It’s getting lonely in here. I’ve been debating whether I should write about my feelings in this space, but I don’t know who reads it and so,
why talk about feelings?
I don’t like to depress people with the day to day ostracism that I endure. Dirty looks, rolling eyes, people walking out the door in my mid-sentence, being called crazy and evil and idiot both online and off…how did the world get this way? Someone who I know well is reading this and telling me to see a psychiatrist to make me stop writing. Yet, a drug-addicted, betraying, alcoholic pill-whore is loved by this same individual year after year. It’s like being told that I am mentally retarded, when I’m not. To please this person, I’d have to lie, and probably even that wouldn’t work.
The people who’ve treated me the way Madeline McCann has been treated, would suddenly want to be my friends if somehow they ever had confirmation that it’s all true, confirmed by mainstream media. Nothing else would be enough to convince most people. This is odd, being dependent on professional liars to confirm the truth. That’s the sad truth of it, though.
It’s because this overwhelming hatred has taken over the world that I felt the need to reveal my own life and identity. I was thinking about the possibility that life could be loving again, like it was in my memories, like it is in my dreams. The overwhelming hatred existed before I ever presented this information. Nothing has changed in my direct experience as a result of these revelations or the justice that’s already happening. I was alone then and I’m alone now.

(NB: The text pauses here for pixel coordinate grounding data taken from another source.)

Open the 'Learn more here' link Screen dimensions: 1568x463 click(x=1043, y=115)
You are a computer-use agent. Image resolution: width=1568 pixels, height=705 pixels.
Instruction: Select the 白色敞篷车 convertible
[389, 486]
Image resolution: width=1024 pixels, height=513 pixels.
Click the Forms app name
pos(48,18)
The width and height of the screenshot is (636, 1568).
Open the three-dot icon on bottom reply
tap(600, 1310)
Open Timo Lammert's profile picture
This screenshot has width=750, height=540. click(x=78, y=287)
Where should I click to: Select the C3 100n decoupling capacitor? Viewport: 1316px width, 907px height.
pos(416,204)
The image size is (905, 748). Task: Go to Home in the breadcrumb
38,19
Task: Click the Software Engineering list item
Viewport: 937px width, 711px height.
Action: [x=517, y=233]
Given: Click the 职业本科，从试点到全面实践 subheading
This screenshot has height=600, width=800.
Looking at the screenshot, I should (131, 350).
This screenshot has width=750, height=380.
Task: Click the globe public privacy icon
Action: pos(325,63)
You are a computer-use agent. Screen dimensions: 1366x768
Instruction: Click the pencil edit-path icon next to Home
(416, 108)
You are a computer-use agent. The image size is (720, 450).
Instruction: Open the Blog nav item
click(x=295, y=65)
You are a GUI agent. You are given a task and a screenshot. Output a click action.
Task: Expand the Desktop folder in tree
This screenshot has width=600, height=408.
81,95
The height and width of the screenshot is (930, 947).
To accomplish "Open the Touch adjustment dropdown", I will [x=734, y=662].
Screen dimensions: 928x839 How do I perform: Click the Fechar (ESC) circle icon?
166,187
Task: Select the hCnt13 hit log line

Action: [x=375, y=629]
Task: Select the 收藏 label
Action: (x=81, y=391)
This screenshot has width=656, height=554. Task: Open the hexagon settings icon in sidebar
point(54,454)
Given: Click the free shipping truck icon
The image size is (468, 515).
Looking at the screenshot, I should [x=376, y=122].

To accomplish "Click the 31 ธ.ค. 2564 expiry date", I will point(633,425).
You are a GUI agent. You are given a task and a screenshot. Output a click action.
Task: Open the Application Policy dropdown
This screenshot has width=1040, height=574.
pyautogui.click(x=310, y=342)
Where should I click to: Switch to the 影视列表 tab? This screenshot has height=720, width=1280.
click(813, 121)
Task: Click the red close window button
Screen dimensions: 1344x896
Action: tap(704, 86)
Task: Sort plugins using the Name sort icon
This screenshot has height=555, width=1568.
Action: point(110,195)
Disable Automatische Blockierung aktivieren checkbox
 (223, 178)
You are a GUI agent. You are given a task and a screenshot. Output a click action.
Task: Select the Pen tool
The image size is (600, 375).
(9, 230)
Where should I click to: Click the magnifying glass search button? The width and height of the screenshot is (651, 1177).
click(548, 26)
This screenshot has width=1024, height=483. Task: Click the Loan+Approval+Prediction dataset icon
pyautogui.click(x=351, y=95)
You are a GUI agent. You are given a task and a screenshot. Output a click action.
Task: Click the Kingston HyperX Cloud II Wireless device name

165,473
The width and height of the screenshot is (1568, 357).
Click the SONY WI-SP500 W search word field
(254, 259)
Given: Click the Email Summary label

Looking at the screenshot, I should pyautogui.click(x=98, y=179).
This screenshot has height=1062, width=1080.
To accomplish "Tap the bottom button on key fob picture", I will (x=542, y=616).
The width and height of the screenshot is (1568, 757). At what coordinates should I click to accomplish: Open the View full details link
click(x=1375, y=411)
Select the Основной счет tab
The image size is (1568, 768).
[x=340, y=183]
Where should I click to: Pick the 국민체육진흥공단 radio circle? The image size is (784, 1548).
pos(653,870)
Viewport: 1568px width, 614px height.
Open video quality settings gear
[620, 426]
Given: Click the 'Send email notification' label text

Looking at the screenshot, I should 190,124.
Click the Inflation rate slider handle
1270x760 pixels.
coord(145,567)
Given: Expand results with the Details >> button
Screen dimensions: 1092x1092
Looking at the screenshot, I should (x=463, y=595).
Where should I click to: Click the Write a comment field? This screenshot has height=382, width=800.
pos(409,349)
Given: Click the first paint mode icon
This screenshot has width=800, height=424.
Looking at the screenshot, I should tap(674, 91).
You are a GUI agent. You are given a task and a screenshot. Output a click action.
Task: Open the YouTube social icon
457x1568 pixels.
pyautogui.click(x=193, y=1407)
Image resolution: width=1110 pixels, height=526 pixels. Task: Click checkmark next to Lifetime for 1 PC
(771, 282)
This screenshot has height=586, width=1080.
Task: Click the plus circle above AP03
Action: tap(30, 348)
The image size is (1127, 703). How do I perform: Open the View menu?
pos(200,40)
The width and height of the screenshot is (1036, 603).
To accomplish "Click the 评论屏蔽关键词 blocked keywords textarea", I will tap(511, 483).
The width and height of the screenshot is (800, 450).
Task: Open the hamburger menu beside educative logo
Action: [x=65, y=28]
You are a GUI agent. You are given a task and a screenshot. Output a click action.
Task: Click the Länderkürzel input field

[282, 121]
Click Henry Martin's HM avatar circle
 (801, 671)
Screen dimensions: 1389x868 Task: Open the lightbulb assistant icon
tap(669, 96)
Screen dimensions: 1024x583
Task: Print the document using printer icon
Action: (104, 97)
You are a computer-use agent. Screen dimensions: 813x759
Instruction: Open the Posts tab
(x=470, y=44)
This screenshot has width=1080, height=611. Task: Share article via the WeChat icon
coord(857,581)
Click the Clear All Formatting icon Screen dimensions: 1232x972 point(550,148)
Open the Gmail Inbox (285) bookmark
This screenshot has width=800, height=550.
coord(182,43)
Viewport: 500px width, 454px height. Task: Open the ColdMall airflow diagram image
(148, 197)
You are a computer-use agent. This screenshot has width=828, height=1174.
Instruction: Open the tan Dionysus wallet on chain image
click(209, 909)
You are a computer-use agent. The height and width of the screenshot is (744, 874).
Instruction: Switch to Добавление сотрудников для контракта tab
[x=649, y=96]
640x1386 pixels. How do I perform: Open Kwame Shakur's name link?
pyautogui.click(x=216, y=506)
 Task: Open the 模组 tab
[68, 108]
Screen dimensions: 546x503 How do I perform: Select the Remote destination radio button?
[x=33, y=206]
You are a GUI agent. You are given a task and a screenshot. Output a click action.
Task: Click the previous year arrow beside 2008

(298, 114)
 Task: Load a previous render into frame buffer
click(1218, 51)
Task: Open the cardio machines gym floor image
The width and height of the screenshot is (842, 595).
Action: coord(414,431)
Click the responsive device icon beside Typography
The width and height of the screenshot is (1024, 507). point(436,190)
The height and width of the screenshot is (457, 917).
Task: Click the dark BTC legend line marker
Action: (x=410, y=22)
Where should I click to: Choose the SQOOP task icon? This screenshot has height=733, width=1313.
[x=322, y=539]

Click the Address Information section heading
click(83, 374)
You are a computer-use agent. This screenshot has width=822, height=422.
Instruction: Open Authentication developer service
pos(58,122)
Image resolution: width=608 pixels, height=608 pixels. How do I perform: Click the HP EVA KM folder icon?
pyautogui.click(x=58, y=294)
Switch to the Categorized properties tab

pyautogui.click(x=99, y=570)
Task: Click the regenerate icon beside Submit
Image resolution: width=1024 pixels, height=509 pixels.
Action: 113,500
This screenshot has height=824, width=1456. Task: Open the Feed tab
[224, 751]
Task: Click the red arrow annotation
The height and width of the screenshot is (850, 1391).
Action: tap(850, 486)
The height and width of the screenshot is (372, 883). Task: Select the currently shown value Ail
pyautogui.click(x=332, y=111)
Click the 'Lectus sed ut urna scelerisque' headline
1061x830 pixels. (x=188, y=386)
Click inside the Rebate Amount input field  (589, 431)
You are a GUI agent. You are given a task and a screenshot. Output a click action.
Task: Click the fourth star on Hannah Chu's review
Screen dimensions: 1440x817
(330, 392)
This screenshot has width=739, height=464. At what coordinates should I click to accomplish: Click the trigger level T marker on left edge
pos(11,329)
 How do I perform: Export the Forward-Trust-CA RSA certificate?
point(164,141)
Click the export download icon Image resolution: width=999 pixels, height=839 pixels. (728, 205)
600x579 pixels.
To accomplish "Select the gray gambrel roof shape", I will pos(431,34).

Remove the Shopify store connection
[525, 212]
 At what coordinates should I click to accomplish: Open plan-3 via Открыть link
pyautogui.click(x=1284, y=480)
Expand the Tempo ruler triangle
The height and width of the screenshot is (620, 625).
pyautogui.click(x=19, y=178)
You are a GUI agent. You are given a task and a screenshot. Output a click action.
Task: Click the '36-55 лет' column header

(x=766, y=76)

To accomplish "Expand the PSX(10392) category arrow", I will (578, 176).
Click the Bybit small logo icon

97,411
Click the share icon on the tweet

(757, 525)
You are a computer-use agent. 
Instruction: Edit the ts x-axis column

I think of all the children who were sold into slavery, and I feel like I’m one of them because I am one of them. It was my sister who sold me out and I think she was switched in the hospital and she really is not my sister. Then I wonder where the real one is and I pray for her protection, then I wonder about my mother’s real sibling who was probably also switched and that no one would believe it or care, unless a stray dog were the victim.
Everyday requires an internal pep talk, to pull something out of myself that provides the energy to smile and go on even when I really just want to cry all day, all night and forever. But then I get this one ‘like’, or one retweet and, don’t laugh at me but it’s all I have so I appreciate it all the more. Literally, one ‘like’ is all I’ve generally been getting here, after all these years, and no way (until recently) to thank that one liker because it’s a locked account. Once in awhile I get two ‘likes’. Rarely.
The price is high in terms of energy that’s draining from me and not replaced by anything, exactly like the economy. It’s like having twice as many government workers as manufacturing workers and then adding as many illegal aliens as government workers and expecting that government pensions and welfare benefits can still be paid. It’s not just draining, it’s murderous.
So there, I’ve written about how I feel and so you can see why I don’t write about it, and won’t write about it ever again.